This was the title I used for myself when my girls were young – some 20 years ago. As language, education, definitions of ableism evolve, my title changes. I now call myself a mom. Any further description is usually unnecessary. If I do want to differentiate myself for the benefit of people who don’t know my family’s story, I will use the term “Mom of a Disabled Kid”.
My daughter, Quinn, is disabled. Her twin sister, Emma, is not. At one time, using the term “disabled” was considered inappropriate at best and insulting at worst. Quinn is a person living with multiple disabilities – developmental, physical, a seizure disorder, visual impairment, etc. Calling her disabled is simply describing how she experiences the world and not her value as a human being.
I write about grief in general and grief as it was associated with learning one of my twin daughters was born with disabilities. I wouldn’t want Quinn to take this personally, and I know she doesn’t believe my grief came from being disappointed in her. I don’t think I have met someone with such high self-esteem and a sense of their own worth. When I ask her if everyone at her day program noticed and likes her adorable new haircut, she smiles and gives me an emphatic “yes”, not for a moment considering they would think anything less. Oh, to be more like Quinn!
My grief came from a couple of different sources – unmet expectations and fear of the unknown. Later I came to understand how much physical pain she would endure through her life, which added to the mix. Any parent can experience these grief emotions at any time during the course of their children’s lives. It doesn’t suggest we are disappointed in who our children are, or we judge them to be less-than. I certainly don’t.
As a parent I would have wished that both of my daughters experience a life free from an excess of difficulty or hardship. This is neither realistic nor a measure of a successful, meaningful life. The success comes in how we choose to tackle those difficulties, hardships, and unmet expectations.
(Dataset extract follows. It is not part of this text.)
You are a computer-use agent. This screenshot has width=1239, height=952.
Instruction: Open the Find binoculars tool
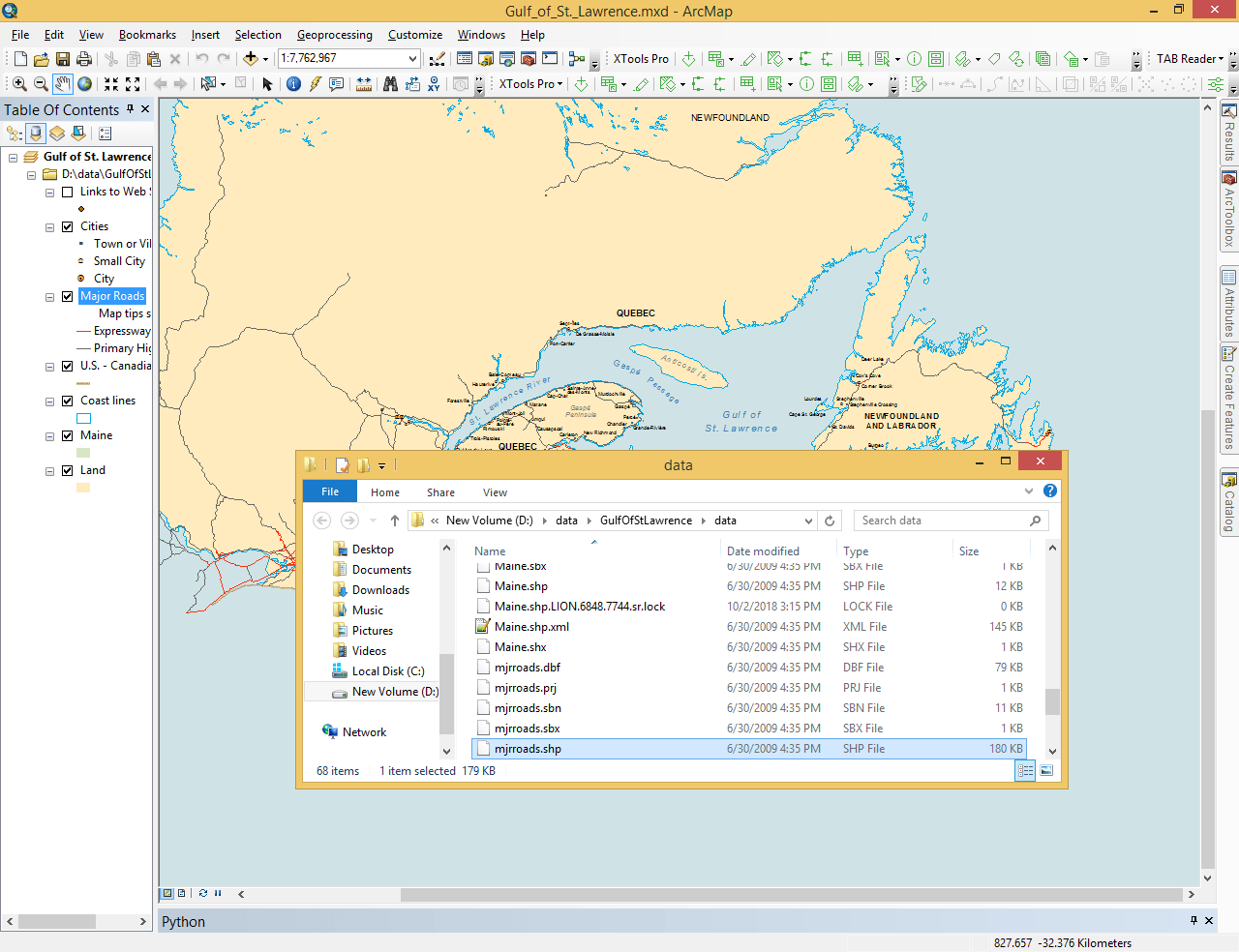pos(390,84)
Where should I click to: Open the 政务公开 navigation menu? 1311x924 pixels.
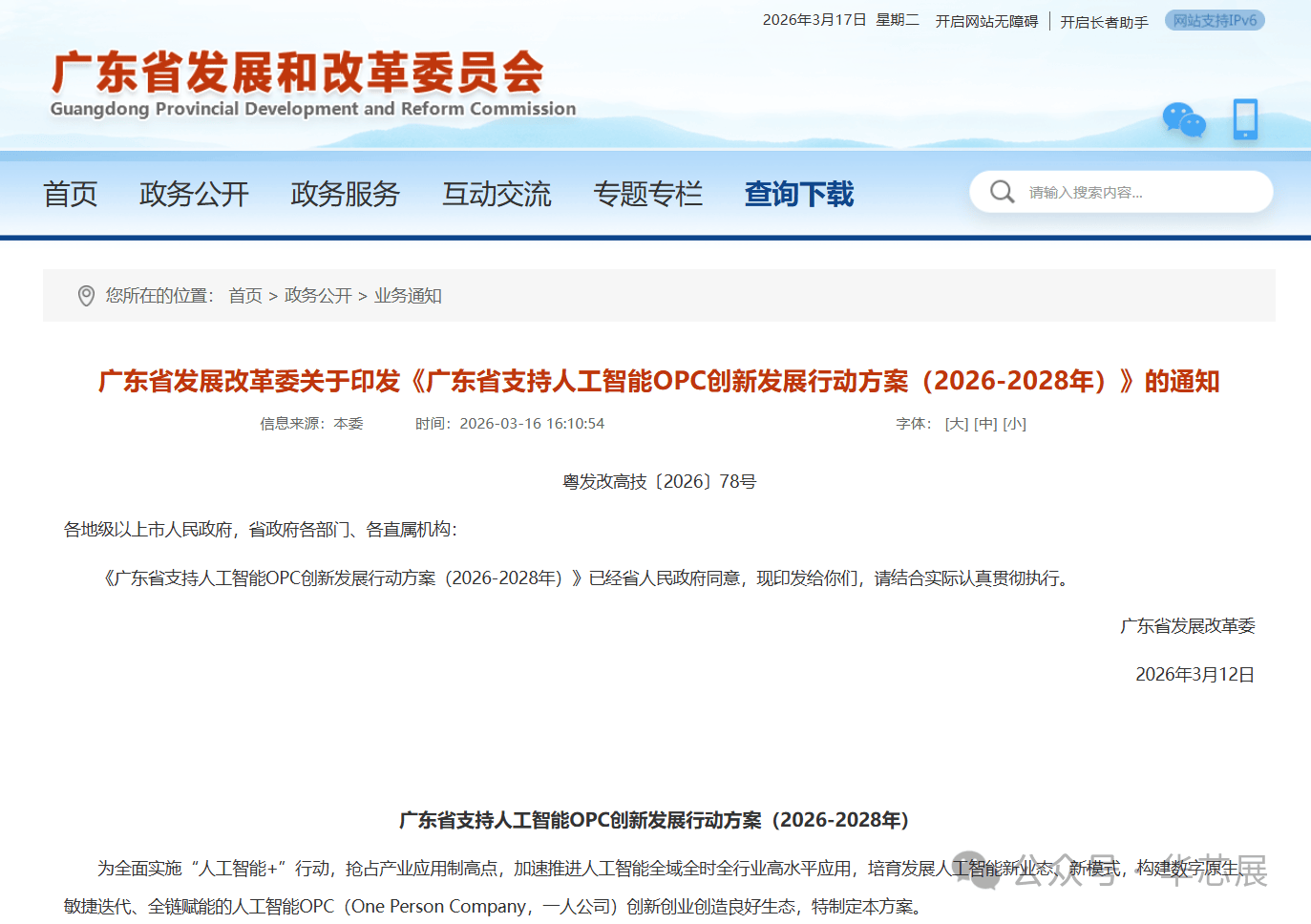click(194, 194)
We all have the opportunity to decide to carry on and pay more attention to the beautiful, wonderful moments that abound, rather than focus on the negative.
Over time, I learned to let those unmet expectations go and grew more confident in my ability to care for and advocate for Quinn. This assuaged most of my grief and my worry for her well-being. The exception to this personal evolution is seeing her wincing or crying in pain, which will always feel like a kick to my vital organs.
I’m just a mom. For the most part she is a happy girl. Which is all I ever wanted.